Thursday, March 06, 2014

Stuck on a stick in the eye

Image: A poke in the eye with a sharp stick.

SCREAMS of 'My eye, my eye ...' echoed down suburban Wolsely Street, Buranda, Brisbane, after a sharp branch on a footpath tree impaled a man, pinning him to the spot and striking him into panic. That man was me, forever to remember the sickening feelings of the sharp end of a dead branch in my eye socket and the pressure with just one millimetre of movement. A few minutes earlier I had parked my car and, running late for an appointment at the hospital, hurriedly fed the meter for a two-hour stay. Then I had turned hastily. One quick step put me on a 'collision course' with the tree, and the unforgettable burst of pain, which soon turned to hysteria as I realised the branch was stuck in the eye socket The branch was pressing hard on the bony bridge of my nose and I don't think I'll ever forget the disgusting feeling of its penetration into the socket.
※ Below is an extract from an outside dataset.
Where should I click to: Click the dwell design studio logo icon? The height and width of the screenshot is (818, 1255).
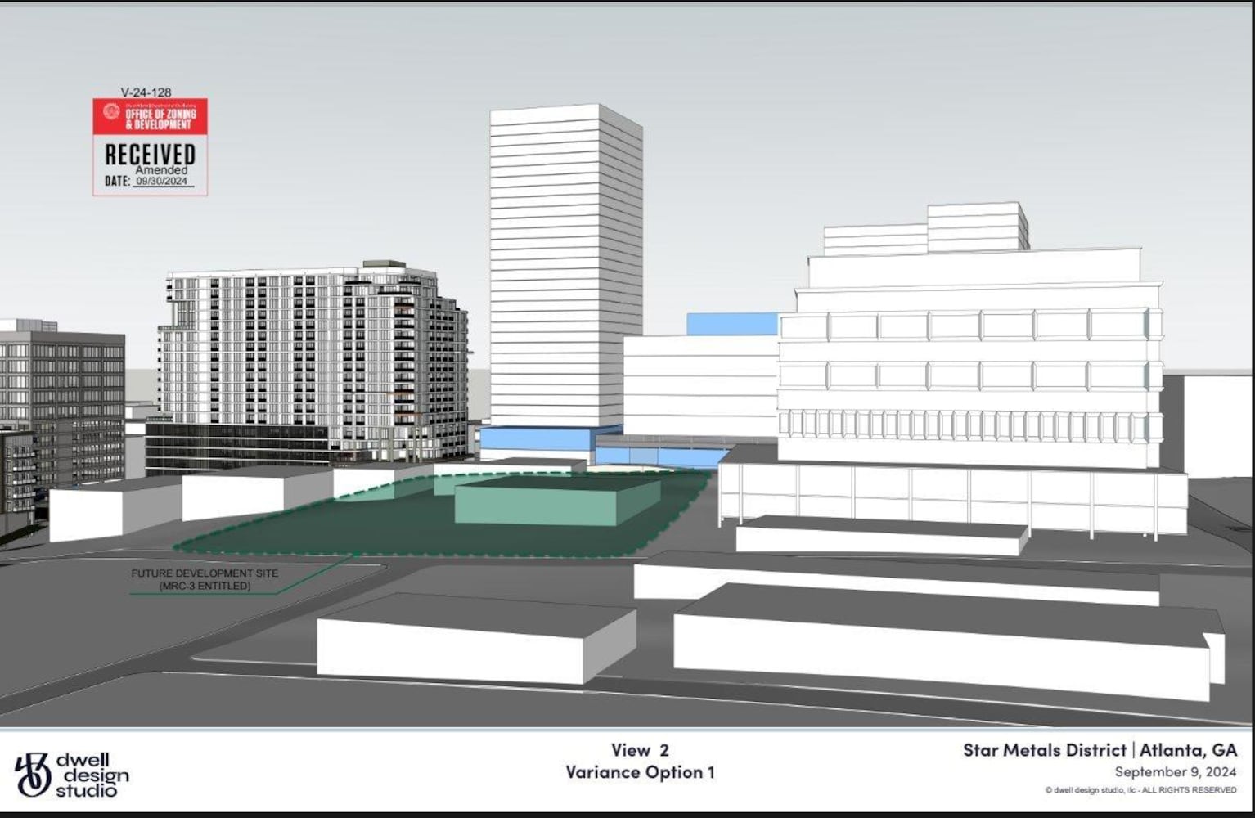click(33, 774)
Rightly or wrongly, I felt I had to get free of the tree as quickly as possible and pressed with one hand over the closed eye as with the other I tried to break off the branch. However, the branch was springy and obviously would not break easily. I took a deep breath and pulled my head away for yet another sickening feeling, that of the branch's actual exit with a distinct sliminess that I feared was the eyeball fluid. As I sank to crouch on the footpath, moaning and wondering what to do two passers-by and a woman from a nearby private hotel rushed to help. One of the passers-by, a woman, asked to see my eye to check for damage but I refused to remove my hand as I could only think the worst and said I would open it only in hospital.
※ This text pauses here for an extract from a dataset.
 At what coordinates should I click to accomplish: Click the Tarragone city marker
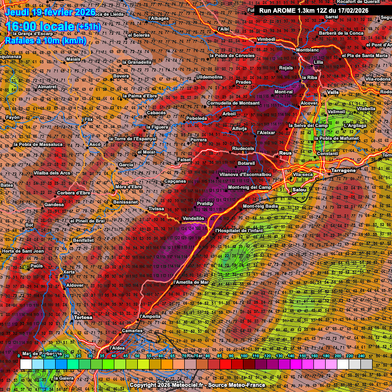329,175
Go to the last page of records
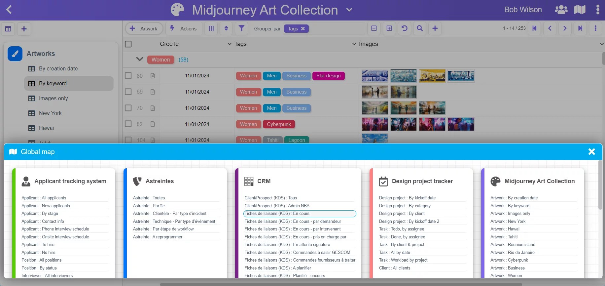Screen dimensions: 605x286 (x=580, y=28)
A man who had heard my screams immediately took preventive action, breaking off the offending branch and then, seeing blood run down my cheek, giving me a handkerchief to place over the bloodied eye. The hotel manager, Jennifer, called the ambulance on her mobile, and I began to calm down. The man, Sukhi, took a picture, using my smartphone. I called my wife, Jenny, to warn her that she may have to make a trip to move the car because it was anyone's guess how I would come through it all and to ask her to call the council about the accident. A crew of three paramedics arrived to take me on the one block trip to the PA Hospital. They asked to inspect the eye but I refused to open it, saying the confirmation of blindness would freak me out too much. I had already peeked with my good eye at the handkerchief and seen blood in a watery mess. Was it eye fluid?
During the short wait for the doctor to take me to the special eye room, fear finally started to fade. I opened the eye just a little and could see light through the gauze. With the advice, 'Buy a lottery ticket – you are very lucky today,' the emergency dept doctor announced my all-clear of any serious injury. No apparent eyeball, nerve or muscle damage, just a graze between the eyes. So that's the story behind that hysteria in Wolsely Street just after 10am on Tuesday, March 4, 2014.
My thanks to Jennifer; Sukhi; the other passer-by; Brendan and the rest of the ambulance crew; the PA doctor; and the Brisbane Council officers who immediately trimmed the tree and followed up with a call to my home yesterday. A mate counselled: "Don't rush to do anything – that's when accidents happen." But it's not that easy: When you've got to get there, you've got to get there. But thankfully trees don't always get in the way.